隠れ鬼ごっこ
―数十分前 拓海 Side―


「ハァッ…ハッ…」


俺は走った。あの女達を探すため。

あの女達に復讐できたら…死んだって良いんだ。


俺はふと、携帯を見た。そこにはいくつかの着信とメールがはいっていた。


「………」


怜……。


俺は俺を止めてくれた友人の顔を思い出す。


分かってる…つもりだぜ?

こんなこと…すべきじゃないことくらい。


そりゃ、俺は馬鹿だけど…さ。

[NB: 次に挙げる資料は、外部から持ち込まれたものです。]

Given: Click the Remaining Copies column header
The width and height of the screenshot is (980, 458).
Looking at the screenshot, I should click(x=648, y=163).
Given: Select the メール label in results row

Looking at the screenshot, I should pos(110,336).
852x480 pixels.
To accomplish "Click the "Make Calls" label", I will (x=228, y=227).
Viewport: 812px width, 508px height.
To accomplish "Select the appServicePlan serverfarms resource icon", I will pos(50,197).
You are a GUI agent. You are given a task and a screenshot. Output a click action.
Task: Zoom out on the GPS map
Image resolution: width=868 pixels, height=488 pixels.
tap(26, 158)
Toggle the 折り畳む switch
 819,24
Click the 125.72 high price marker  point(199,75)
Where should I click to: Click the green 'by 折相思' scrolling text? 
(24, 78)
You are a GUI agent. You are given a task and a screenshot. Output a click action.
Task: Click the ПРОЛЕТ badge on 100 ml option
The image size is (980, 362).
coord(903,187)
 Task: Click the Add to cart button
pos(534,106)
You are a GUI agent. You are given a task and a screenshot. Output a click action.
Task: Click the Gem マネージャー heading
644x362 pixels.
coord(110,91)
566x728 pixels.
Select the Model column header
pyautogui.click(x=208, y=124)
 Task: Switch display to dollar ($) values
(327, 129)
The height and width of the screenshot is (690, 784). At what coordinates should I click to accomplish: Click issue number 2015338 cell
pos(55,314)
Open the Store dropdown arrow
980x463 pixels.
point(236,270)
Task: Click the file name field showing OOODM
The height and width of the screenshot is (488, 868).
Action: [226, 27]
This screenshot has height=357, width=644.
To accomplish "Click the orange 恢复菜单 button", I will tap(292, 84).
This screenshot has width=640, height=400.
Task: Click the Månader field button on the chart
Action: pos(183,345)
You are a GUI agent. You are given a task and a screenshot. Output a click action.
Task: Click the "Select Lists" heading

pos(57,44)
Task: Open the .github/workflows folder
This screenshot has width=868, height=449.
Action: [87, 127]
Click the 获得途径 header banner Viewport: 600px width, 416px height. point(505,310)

それで気持ちが晴れるなんて思ってない。

そんな軽いものでもないし、それと昴の件は別なことくらい分かってるさ。


でも…さ。


あの子達をそのままにしてたら…きっと文太が危ないんだよ。


あの馬鹿はお人好しだから。


だから……


昴にも頼まれたし、文太やお前らを守れたらそれだけで良いんだよ。

雅明にも昴にも文太にも怜にも…悪いことたくさんしたから、俺にはこれでしか償うことは出来ないんだ。

後味悪くなるけど、許してくれよな。


きっと俺は死ぬんだろうけど………俺は今までの分も頑張りたいんだよ。

ワガママで、自己中な俺の友達で居てくれたお前らに…俺の命預けるのもどうかと思うけどさ。


でも…頼む。


最後くらい……かっこつけさせてくれ。


最後くらい…誰かの為に役にたたせてくれ。


本当にワガママでゴメンな。


俺は………。


「ハァッ…ハッ…。…!」

俺は前方に誰かが居るのを見付けた。

あの女達だった。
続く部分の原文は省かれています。